8. How to Get Away with Murder

Is this show great like some other prestige dramas? Maybe not. Is it more fun? Oh boy, is it ever. Not a classic whodunnit – we know from the first scene that tough-talking defense attorney and law professor Annalise Keating’s (Viola Davis) star students killed her husband – but we’re just looking to find out why.

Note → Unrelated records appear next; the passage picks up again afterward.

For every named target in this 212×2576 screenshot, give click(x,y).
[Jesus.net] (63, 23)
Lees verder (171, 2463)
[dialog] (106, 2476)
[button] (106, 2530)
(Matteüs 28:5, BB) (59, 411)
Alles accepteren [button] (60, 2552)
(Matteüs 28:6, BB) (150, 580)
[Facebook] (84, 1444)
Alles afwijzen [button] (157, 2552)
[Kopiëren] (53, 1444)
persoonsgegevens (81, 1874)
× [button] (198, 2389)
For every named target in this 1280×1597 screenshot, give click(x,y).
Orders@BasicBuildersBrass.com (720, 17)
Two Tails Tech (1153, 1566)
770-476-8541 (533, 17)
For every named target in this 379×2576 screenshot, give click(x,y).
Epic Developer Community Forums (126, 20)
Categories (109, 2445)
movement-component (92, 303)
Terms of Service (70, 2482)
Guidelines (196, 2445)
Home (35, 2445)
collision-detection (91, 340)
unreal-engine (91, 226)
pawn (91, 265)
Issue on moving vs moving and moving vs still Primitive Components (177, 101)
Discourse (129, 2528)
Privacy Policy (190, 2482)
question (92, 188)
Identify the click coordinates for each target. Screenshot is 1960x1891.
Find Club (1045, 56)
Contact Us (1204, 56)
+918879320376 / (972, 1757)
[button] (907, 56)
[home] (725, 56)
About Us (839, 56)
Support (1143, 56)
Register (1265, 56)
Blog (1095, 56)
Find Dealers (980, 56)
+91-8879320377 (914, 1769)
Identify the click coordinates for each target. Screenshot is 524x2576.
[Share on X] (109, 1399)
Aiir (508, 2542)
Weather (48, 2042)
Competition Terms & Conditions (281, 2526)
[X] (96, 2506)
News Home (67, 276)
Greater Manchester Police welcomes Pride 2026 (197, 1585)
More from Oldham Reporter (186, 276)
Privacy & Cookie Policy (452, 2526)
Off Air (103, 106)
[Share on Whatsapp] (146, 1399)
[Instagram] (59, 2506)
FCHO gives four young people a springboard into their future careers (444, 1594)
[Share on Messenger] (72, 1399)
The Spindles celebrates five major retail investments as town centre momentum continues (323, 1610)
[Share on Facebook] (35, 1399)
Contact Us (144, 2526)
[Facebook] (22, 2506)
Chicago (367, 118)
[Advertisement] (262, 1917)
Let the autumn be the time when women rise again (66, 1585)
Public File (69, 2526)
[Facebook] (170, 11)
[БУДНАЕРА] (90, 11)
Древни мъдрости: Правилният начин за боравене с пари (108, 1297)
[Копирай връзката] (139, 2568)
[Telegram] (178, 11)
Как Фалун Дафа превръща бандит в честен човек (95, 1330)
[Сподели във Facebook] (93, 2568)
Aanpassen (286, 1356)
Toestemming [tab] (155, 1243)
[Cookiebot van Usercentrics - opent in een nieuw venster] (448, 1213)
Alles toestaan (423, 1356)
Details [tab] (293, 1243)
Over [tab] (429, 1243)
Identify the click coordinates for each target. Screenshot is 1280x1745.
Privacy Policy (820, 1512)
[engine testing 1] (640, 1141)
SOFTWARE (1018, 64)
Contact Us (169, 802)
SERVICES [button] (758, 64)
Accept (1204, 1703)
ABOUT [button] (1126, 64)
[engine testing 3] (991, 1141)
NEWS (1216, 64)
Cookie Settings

As the intricately plotted mystery unravels, we keep reexamining what we know based on new information. It’s like a kaleidoscope of betrayal. Also, HTGAWM features a female lead of color, a diverse cast, progressive sexuality and a scene where the star utters the line, “Why is your penis on a dead girl’s phone?” It’s everything popular entertainment should strive to be in 2014.
9. Fargo

Turning a beloved, Oscar-winning film into a television series with a very similar plot seems like a foible, but Noah Hawley, who made this for FX, picks up where the Coen Brothers left off. Full of great performances and chilling (literally) locales, Fargo looks at what happens when darkness and murder, embodied by hit man Lorne Malvo (Billy Bob Thornton), seep into the life of a bumbling but enraged insurance salesman (Martin Freeman). It really deserved all those Emmys.
10. Happy Valley

The idea of bringing a cop’s personal story into her investigation isn’t a new one, but rarely is it done with the honesty and brutality as it was in this British import that aired in the US on Netflix. And rarely is there a performance as riveting as Sarah Lancashire’s as Catherine Cawood, a police sergeant raising her emotionally distant grandson after her daughter’s suicide. When her daughter’s rapist gets out of prison for unrelated charges, Cawood expects that he is up to no good, but has no idea the violent scheme he’s involved in – one that involves and indicts many members of the community. American TV is rotten with procedurals that get personal. They could all learn something from Happy Valley.